Amid tensions over Turkey's refusal to call Ottoman forces' killings of Armenians genocide, the Armenian Church declared the victims to be saints. The canonization was held ahead of centennial commemorations.

https://p.dw.com/p/1FE4A
A woman prays in memory of the victims of mass killings of Armenians by Ottoman Turks at the Armenia's main cathedral in Echmiadzin, April 23, 2015
Image: Reuters/D. Mdzinarishvili

Church leaders and state officials gathered at the Echmiadzin Cathedral near Armenia's capital Yerevan on Thursday to mark 100 years since the killings began.

"The canonization of the martyrs of the genocide brings life-giving new breath, grace and blessing to our national and ecclesiastical life," Catholicos Karekin II, the leader of the Armenian Apostolic Church, said at the open-air ceremony, which Armenia's President Serge Sarkisian attended.

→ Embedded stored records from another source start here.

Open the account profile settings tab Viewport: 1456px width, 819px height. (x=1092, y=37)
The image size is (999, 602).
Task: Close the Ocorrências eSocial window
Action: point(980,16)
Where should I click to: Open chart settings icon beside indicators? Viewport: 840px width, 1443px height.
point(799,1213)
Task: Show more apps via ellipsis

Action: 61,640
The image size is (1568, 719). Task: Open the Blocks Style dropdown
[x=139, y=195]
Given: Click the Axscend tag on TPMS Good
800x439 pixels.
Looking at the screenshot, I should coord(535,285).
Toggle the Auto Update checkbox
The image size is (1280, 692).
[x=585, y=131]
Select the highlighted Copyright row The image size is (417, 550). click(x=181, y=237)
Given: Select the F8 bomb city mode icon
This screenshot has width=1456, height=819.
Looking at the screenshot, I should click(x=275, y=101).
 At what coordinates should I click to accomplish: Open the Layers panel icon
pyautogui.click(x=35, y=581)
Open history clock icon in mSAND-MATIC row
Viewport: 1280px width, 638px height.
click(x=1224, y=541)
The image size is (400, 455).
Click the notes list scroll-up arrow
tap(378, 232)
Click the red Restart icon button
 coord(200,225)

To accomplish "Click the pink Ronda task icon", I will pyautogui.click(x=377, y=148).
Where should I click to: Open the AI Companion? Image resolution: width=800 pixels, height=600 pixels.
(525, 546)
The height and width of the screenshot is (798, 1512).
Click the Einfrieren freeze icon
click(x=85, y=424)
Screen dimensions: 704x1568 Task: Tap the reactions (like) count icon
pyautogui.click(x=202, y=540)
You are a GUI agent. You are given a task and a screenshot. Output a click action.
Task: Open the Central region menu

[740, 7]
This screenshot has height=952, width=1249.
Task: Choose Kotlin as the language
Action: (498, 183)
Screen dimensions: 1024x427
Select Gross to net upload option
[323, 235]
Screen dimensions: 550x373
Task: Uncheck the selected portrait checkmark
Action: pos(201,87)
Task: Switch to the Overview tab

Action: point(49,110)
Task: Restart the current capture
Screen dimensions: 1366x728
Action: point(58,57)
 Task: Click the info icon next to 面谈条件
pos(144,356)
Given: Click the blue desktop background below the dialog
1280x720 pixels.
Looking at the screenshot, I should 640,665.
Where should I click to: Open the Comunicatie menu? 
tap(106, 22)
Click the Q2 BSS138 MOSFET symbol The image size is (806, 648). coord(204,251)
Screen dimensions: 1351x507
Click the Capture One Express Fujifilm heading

The two hours of proceedings ended at the symbolic time of 7:15 p.m. local time (1915 in 24-hour time), when church bells rang out 100 times, a gesture which was to be repeated at Armenian churches around the globe.

"Souls of the victims of the genocide will finally find eternal repose today," 68-year-old social worker Varduhi Shanakian said.

Armenia, an ex-Soviet country of 3.2 million people, wants the world to recognize the World War I massacres of up to 1.5 million Armenians by Ottoman forces between 1915 and 1917 as genocide. Modern Turkey, the successor nation to the Ottoman Empire, has refused to call the killings genocide and criticized other countries that have done so.

Hundreds of thousands of people, including members of the vast Armenian diaspora, were expected to join commemorations in Yerevan on Friday.